SUZYO WAS HERE - THE PROLOGUE




Hi there, how are you doing?

Thank you for stopping by. You could be doing anything in the world right now but you choose to be here, with me, reading this. So I am grateful and I want you to know that.

I’ve been on this earth for quite a while now. Twenty seven years to be exact. I was born in Ghana,then I later moved to Lesotho and now I live in a country deep in the heart of southern Africa. I deliberately choose not to mention what country that is; but even as you guessed you may have got it right. Over the days and maybe even years that follow you will read a lot about my country here.

One day when I was nineteen, I got home from school only to be greeted by the silence from everyone’s absence. On a day like that when I was feeling awfully low spirited that was how I liked home. I could use this silence to satisfy my dire need of peace. I had a lot of assignments I had postponed so I decided to get them done that very day. But first, I was hungry and needed something to eat and thinking of anything else was becoming a waste of time. I decided to get something from the market real quick. 

*Holds face in palms and exhales*

I’m sorry, pardon me, I’m nervous… My name is Akwasi Dzifa. Don’t say it, I know.
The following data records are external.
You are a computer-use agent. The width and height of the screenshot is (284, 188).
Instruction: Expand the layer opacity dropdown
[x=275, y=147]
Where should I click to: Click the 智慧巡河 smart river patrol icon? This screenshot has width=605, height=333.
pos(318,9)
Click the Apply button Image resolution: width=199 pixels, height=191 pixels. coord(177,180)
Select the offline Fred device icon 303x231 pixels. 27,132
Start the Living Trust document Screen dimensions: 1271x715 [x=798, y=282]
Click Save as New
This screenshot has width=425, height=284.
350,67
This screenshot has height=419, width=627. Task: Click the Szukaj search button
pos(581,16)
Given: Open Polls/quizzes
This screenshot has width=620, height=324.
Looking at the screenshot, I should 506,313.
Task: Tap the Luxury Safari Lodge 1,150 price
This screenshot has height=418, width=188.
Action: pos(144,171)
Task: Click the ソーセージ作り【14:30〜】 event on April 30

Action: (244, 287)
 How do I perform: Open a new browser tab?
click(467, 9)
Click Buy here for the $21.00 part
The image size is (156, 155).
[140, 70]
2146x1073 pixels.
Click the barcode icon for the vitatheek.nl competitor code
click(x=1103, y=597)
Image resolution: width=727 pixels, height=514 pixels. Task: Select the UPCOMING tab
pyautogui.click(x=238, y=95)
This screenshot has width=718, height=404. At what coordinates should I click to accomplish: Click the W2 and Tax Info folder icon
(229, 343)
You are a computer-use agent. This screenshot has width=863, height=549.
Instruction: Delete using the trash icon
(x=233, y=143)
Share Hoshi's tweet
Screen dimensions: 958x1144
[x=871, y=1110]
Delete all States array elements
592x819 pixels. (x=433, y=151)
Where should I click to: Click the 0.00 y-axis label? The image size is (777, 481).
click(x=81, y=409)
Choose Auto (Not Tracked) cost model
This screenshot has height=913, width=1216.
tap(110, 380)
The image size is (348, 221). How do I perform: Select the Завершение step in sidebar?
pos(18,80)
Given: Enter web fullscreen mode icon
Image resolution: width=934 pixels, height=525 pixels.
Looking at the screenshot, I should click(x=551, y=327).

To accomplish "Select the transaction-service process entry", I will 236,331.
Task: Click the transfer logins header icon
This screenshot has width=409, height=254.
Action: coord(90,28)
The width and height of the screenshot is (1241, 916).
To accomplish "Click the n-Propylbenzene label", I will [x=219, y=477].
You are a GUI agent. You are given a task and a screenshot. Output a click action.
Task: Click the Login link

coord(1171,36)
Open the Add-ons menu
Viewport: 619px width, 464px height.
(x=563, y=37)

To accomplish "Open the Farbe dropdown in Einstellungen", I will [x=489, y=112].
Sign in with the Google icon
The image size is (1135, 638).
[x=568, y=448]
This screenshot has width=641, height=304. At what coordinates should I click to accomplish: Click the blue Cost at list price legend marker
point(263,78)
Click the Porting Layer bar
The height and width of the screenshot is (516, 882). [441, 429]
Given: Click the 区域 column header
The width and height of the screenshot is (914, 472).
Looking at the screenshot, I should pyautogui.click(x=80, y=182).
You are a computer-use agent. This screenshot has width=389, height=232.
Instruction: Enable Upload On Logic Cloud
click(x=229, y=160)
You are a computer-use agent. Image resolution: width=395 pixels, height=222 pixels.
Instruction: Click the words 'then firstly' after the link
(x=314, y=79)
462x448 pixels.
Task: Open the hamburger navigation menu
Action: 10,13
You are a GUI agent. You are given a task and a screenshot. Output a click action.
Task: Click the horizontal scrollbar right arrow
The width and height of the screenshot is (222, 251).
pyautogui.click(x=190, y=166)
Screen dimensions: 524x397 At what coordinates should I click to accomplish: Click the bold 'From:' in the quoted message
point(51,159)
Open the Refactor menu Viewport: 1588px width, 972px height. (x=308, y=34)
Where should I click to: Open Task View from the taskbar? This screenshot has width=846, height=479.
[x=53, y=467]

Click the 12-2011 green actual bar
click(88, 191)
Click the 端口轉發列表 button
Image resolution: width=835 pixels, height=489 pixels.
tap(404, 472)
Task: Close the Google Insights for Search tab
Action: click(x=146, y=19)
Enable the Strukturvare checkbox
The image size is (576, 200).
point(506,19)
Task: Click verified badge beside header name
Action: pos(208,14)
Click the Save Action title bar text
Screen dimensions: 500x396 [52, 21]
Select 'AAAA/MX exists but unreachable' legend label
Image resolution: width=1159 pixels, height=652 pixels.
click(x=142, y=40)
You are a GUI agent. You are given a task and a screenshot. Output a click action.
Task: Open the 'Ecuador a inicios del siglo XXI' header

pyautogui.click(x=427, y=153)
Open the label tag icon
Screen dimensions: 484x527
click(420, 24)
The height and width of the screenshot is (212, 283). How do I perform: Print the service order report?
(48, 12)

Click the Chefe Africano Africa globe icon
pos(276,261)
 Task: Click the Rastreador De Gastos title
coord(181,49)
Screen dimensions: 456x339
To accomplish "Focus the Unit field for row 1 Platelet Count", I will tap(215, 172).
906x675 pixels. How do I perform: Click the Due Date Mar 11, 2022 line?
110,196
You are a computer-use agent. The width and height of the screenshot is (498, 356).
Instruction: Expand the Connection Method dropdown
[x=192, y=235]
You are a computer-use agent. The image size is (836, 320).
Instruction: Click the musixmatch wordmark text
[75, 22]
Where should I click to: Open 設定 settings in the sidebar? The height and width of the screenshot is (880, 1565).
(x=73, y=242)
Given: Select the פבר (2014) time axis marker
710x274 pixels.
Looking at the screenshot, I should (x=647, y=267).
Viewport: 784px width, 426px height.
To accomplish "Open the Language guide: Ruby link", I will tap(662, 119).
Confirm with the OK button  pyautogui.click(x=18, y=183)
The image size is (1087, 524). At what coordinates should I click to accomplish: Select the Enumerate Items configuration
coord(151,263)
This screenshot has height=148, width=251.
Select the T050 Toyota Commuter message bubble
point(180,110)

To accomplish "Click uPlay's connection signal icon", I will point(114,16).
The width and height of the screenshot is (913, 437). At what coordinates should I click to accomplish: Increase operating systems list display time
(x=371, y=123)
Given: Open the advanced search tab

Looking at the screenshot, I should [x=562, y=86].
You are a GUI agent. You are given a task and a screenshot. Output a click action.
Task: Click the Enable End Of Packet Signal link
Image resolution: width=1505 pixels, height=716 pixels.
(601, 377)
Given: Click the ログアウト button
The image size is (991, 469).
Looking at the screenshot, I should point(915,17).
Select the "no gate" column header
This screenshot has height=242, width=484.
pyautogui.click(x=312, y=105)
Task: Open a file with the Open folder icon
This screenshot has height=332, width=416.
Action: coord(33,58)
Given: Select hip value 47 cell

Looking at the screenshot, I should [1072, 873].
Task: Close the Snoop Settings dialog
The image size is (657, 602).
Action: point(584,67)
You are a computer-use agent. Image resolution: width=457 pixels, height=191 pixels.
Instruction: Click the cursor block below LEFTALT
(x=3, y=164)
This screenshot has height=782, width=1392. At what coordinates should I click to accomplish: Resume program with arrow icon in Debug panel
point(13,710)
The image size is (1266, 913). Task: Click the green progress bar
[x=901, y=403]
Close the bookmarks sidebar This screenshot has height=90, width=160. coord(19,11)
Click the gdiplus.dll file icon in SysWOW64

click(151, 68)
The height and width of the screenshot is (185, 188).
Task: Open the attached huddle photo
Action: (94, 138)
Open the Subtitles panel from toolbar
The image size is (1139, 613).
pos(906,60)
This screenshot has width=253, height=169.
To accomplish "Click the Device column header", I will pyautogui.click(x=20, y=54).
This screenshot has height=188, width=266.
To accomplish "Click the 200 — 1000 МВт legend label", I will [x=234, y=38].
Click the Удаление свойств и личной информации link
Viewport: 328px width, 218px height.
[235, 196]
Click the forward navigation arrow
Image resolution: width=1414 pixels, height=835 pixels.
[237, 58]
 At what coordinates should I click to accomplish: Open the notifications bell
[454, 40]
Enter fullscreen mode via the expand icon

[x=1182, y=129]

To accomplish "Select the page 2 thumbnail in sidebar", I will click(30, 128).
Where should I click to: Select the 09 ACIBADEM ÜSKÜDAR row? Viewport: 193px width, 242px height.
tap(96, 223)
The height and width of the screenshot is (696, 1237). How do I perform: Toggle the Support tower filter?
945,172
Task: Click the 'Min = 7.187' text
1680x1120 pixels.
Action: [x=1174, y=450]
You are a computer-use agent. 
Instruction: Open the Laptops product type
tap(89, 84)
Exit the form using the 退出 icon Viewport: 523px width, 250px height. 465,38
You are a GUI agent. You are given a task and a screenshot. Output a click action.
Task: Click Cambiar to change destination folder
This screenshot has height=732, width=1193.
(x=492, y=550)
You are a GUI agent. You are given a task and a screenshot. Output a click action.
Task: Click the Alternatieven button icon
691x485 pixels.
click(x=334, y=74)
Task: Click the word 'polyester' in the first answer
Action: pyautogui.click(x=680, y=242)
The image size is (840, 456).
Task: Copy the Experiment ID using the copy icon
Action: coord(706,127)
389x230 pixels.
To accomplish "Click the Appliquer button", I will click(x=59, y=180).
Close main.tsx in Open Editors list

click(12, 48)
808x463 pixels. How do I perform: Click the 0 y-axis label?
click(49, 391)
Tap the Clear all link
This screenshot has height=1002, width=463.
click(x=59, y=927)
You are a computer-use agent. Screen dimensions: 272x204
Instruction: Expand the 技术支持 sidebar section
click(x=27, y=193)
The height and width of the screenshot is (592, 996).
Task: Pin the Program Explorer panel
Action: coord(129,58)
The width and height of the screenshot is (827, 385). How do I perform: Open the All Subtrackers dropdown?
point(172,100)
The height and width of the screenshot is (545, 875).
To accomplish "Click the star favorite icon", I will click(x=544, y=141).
So, as I was going to the market, I decided to use a shorter route. The path is in between the last houses in the rural block I live in and a relatively dense thicket. It is obviously not openly acknowledged and displayed so people rarely use it. Even I rarely use it. I have lived here for six years now and I can count the number of times I have used this route on two fingers. But on this day something called me to it. Maybe it was because I really had to get what I needed quickly that I was drawn to it. Maybe it was because the path was deserted and on this day I just wanted to be alone wherever I went that I was drawn to it. Or maybe it was what I found there that was drawing me to the path. Yes, call it divine intervention. So, whatever, I used the path. I was dubious of my decision to do this and the whole time I had thoughts of something coming up to me unannounced and gnarly. Deep inside I felt like one of life’s ‘randoms’ would come out of nowhere, I just didn’t know when. But I chose to remain still and quite inside anyway. I decided to meet my fears and doubts with the resistance a rock shows the wind. Look here, don’t even picture me using this path around 6 PM when it starts to get dark. It was light out. But something just didn’t feel right.  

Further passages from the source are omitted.